◆ What you should do ◆
A precise repetition of every line below is the required answer.

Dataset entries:
=====

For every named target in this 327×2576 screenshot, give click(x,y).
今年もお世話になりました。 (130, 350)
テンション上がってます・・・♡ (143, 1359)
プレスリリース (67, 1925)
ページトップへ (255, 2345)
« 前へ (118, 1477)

=====

◆ Reply to the task ◆
For every named target in this 327×2576 screenshot, give click(x,y).
今年もお世話になりました。 (130, 350)
テンション上がってます・・・♡ (143, 1359)
プレスリリース (67, 1925)
ページトップへ (255, 2345)
« 前へ (118, 1477)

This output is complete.